Author Asks
1) In Making the New Lamb Take, a number of poems could be described as persona poems—that is, poems with a first-person speaker who is clearly not the poet. What effect does this have on the collection? How varied in fact are the voices? Do the speakers, taken as a group, help convey an overall arc for the book?
2) A related question: Other people’s stories—among them those out of history, literature, and myth—are an undying muse for me and for the poems in this book. Sometimes these sources are obviously labeled in the poem titles, while other times they are couched in what might be considered more autobiographical pieces. How do poems that are expressly about others interact with poems that are not? Does one category of poem feel more central to the book?
3) What are the pleasures and the pitfalls of writing/reading poems that use mythological or biblical stories as sources?
4) In looking back through the book, I see that I’ve used certain archetypes, recurring figures and symbols that may somehow stand for more than themselves. What are some of these archetypes? What might they represent?
5) As a whole, would you say that these are formal poems?
6) Is Making the New Lamb Take a hopeful book?
7) When a poem is chosen to be the title of a book, it becomes an emblem. What does the title poem emblemize? Is it the right title?
8) A number of poems in the book come from biblical stories. Does this make the book religious?

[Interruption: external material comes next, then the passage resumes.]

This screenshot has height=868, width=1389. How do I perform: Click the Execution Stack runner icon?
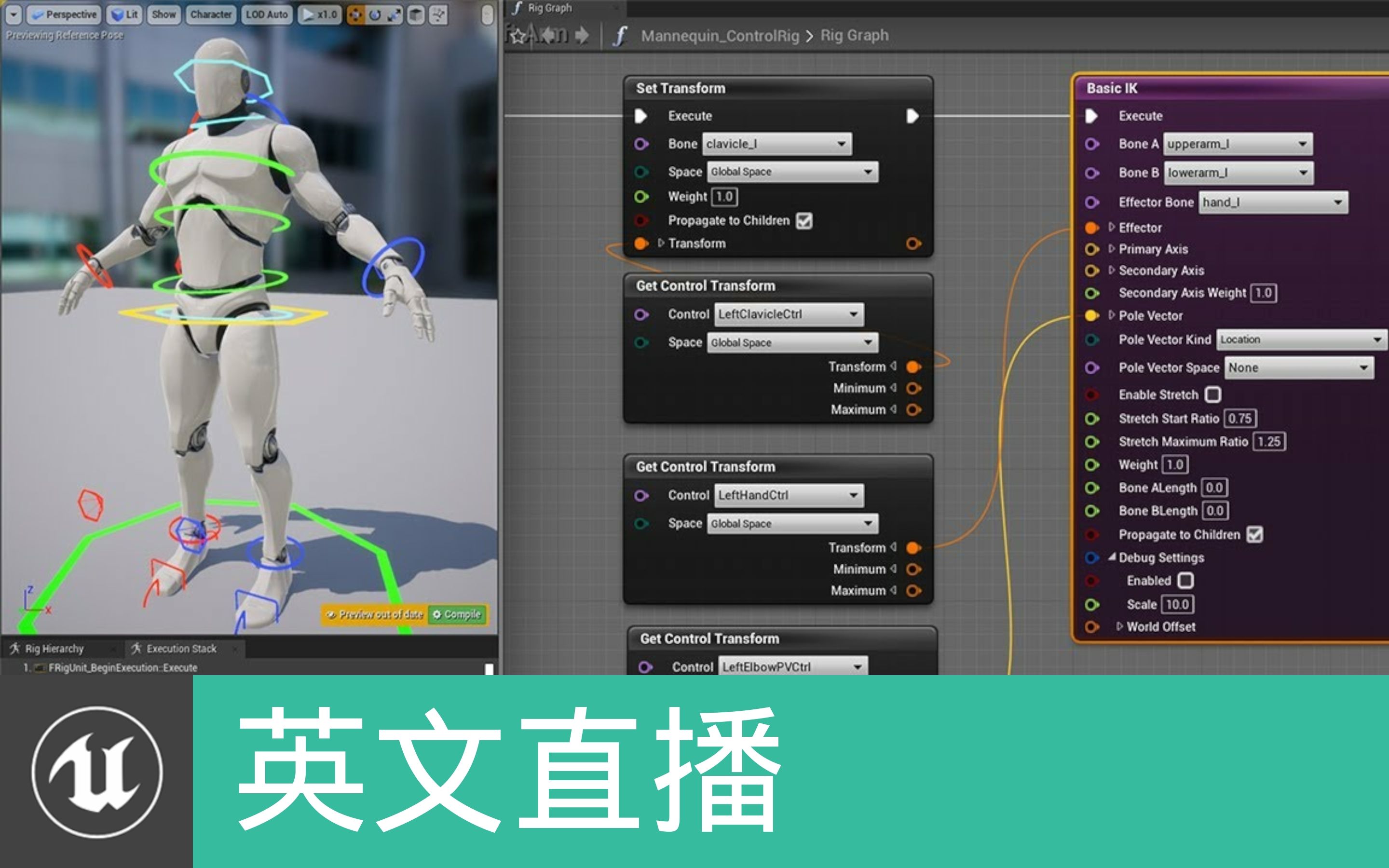[136, 648]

9) If you aren’t familiar with, say, the story of Cain and Abel or the myth of Demeter and Persephone, are you alienated from the poems about these figures? How important is it to be familiar with this sort of source material? If it is important, should the book contain more elaborate notes explaining the roots of the poems? Is it incumbent on a literate reader to research these things, if he or she is interested?
10) What is the most essential unit of organization in these poems? The line, the stanza, the sentence—something else?
11) In a general sense, Making the New Lamb Take was written with a seasonal arc. The book begins as summer moves to fall and concludes with various efforts at rebirth. How evident was this? What sort of role do the seasons play, literally and metaphorically?